Abstract

Terahertz time-domain spectroscopy (THz-TDS) systems are widely used to obtain fingerprint spectra of many different biomedical substances, and thus the identification of different biological materials, medicines, or dangerous chemicals can be realized. However, the spectral data for the same substance obtained from different THz-TDS systems may have distinct differences because of differences in system errors and data processing methods, which leads to misclassification and errors in identification. To realize the exact and fast identification of substances, spectral standardization is the key issue. In this paper, we present detailed disposal methods and execution processes for the spectral standardization and substance identification, including feature extracting, database searching, and fingerprint spectrum matching of unknown substances. Here, we take twelve biomedical compounds including different biological materials, medicines, or dangerous chemicals as examples. These compounds were analyzed by two different THz-TDS systems, one of which is a commercial product and the other is our verification platform. The original spectra from two systems showed obvious differences in their curve shapes and amplitudes.
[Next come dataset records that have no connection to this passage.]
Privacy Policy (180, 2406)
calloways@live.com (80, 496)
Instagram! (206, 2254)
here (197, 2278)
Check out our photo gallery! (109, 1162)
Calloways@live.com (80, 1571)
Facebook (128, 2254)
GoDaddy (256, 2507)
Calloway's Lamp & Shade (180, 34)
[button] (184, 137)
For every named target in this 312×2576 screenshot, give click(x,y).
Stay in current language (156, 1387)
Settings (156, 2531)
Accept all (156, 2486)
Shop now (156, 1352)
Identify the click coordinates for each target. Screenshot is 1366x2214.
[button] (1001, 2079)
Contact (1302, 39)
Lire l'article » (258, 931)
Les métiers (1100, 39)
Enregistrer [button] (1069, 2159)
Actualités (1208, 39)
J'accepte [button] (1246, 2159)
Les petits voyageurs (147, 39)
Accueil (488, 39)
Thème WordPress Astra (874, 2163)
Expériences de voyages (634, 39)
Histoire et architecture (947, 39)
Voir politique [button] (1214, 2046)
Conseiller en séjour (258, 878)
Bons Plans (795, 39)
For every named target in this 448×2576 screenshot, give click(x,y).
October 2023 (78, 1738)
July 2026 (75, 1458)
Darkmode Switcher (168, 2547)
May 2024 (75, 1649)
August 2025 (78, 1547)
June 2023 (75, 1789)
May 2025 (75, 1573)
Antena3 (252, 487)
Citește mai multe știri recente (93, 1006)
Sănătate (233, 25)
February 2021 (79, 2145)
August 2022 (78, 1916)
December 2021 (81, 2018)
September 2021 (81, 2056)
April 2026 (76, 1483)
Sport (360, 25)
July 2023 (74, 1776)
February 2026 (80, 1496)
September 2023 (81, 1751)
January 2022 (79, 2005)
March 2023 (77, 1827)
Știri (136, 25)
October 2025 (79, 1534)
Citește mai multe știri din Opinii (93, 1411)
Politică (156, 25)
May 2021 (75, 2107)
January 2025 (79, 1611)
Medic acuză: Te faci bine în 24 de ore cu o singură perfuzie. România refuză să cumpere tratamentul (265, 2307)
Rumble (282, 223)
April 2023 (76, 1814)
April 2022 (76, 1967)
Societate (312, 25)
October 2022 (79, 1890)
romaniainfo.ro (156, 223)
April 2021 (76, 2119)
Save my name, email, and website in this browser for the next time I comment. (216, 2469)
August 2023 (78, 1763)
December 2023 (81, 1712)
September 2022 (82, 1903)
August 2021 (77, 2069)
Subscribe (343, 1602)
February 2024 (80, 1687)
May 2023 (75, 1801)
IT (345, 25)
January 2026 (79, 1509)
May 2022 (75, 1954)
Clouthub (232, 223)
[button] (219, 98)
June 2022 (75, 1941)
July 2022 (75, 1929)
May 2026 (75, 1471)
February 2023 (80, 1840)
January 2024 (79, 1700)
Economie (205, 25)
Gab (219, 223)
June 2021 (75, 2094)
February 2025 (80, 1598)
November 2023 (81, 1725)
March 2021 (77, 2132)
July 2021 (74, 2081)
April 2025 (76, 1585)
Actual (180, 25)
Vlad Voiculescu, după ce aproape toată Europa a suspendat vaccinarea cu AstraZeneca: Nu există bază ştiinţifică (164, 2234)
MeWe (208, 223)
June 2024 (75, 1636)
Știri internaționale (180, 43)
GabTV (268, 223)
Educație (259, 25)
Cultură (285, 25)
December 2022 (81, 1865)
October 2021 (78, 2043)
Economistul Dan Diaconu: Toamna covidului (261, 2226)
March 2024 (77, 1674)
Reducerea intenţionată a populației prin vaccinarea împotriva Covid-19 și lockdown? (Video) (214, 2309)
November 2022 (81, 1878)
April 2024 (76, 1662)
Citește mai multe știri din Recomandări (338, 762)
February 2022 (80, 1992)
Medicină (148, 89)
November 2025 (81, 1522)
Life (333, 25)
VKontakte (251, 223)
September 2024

After wavelet transform, cubic spline interpolation, and support vector machine (SVM) classification with an appropriate kernel function, the spectra from two systems can be standardized, and the recognition rate of qualitative identification can be up to 99.17%.

1. Introduction

Terahertz (THz) spectroscopy has a wide range of applications and has become an important research topic in recent years. THz radiation is an electromagnetic wave with a frequency between 0.1 and 10 THz. The photon energy of THz radiation is about 4 meV, which is one million times weaker than an X-ray photon; therefore, it will not cause harmful photoionization in biological tissues [13]. Additionally, the vibrational and rotational frequencies of most polar molecules are located in the THz range, which can provide specific absorption responses (fingerprint spectra) for the identification of compounds [4, 5]. Compared with other electromagnetic spectra (Raman, infrared, or ultraviolet-visible light spectroscopy, i.e., which detects specific molecules or molecular bonds [Reference]), THz spectra reflect the collective behavior of molecules and can be used to detect different substances with different molecular structures as well as polymorph and chiral substances, even those that have the same elements and molecular bonds [6].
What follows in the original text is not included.